Do you feel unwanted and unwelcome?  I pray that is by a tiny minority of people – I would pray that anyone of any race or color attending my church would experience extreme levels of hospitality.

The highest level of injustice would be that I experience that Southern hospitality every bit as much from black people as white people!

I know there are plenty of people who have every reason to expect a sense of hatred and dismissal when they engage with white people, though.  I have some friends good enough to tell me about their experiences with openly, unashamed racist people.  Apparently essentially every African American has experiences of this kind. It so infuriates me that it helps me understand the levels of anger felt by those who experience it… God knows racists of this breed are real and truly intentional racist behavior is a reality still… but I have never it seen as an adult in front of me.

I have never heard anyone brag about committing such an act.   But they certainly happen. They should never happen. That level of hatred and dismissal of another human is un-defendable.

What I do still hear regularly is “unintentional” racism. Things are said or done that reveal an ethno-centric tendency. It is HARD for us to see outside of our own instinctive ways of understanding things. (People ask all kinds of ridiculous questions about our adopted children – they don’t intend to be offensive , and they may even intend to be encouraging or seeking understanding).

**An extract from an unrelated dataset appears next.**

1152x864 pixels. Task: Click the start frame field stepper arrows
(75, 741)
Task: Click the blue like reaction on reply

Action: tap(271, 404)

Example – a common response I am hearing from those around me about re-naming our local “Robert E Lee” High School is “It doesn’t matter to me what we call it – it just isn’t a big deal…”

Notice that the person is making the effort to be conciliatory, but are still ethno-centric.  Their attitude may seem right and might be at the personal level, but sounds like it implies that the issue can be ignored or dismissed as “not a big deal.”

Perhaps to them, at the personal level, it isn’t a big deal, but it may be a very big deal to someone whose history doesn’t include a “grand Civil War General”, but a slave of that General.

They may not be at all dismissing the argument, but if an issue is a big deal to you, then it can easily feel dismissive.  See how that is unintentional ethno-centism?

I hope everyone can be patient and graceful with “well-meaning” human frailties in which even when the spirit is willing, the habit, ignorance, blindness, flesh is weak.

So, with all of that in mind… we are to the actual topic, I think.

Do we rename our schools? Do we take down the monuments?  Change the name of streets?

I think there was a day in which that answer was “no”. We were a literate enough and complicated enough culture to have the conversation in a healthy way and less likely to unnecessarily offend.

We (I admit that I am not sure who “we” is in this sentence. It seems that writings from the past and debates, like the debates about the Declaring of Independence or even slavery, indicate that people used to be able to have deep, complex, respectful conversations and even disagreements about things. But, were those all educated, well-off white people I am referring to? Did things like slavery give them the hours to do that instead of work? Even this is complex) could talk about the way people are complex. This isn’t new. One of the things I love about the Bible, for example, is that almost anyone who gets any press at all has at least a part of their lives revealed as dark, sinful, and reprehensible!

Abraham’s family all had a serious issue with dishonesty. They had a nasty tendency to lie their way out of problems, or at least to attempt to do so.

Many of the patriarchs were idol worshipers for at least some part of their lives; they could be unreasonable, easily misdirected and worse!

Of course, famously, King David managed to break pretty much all of the Ten Commandments in just a few months.

In the New Testament, the disciples were clueless at the best of times and deniers at the worst.

It is part of how we can know these were real people who behaved like real people and whose lives were complex – like real people.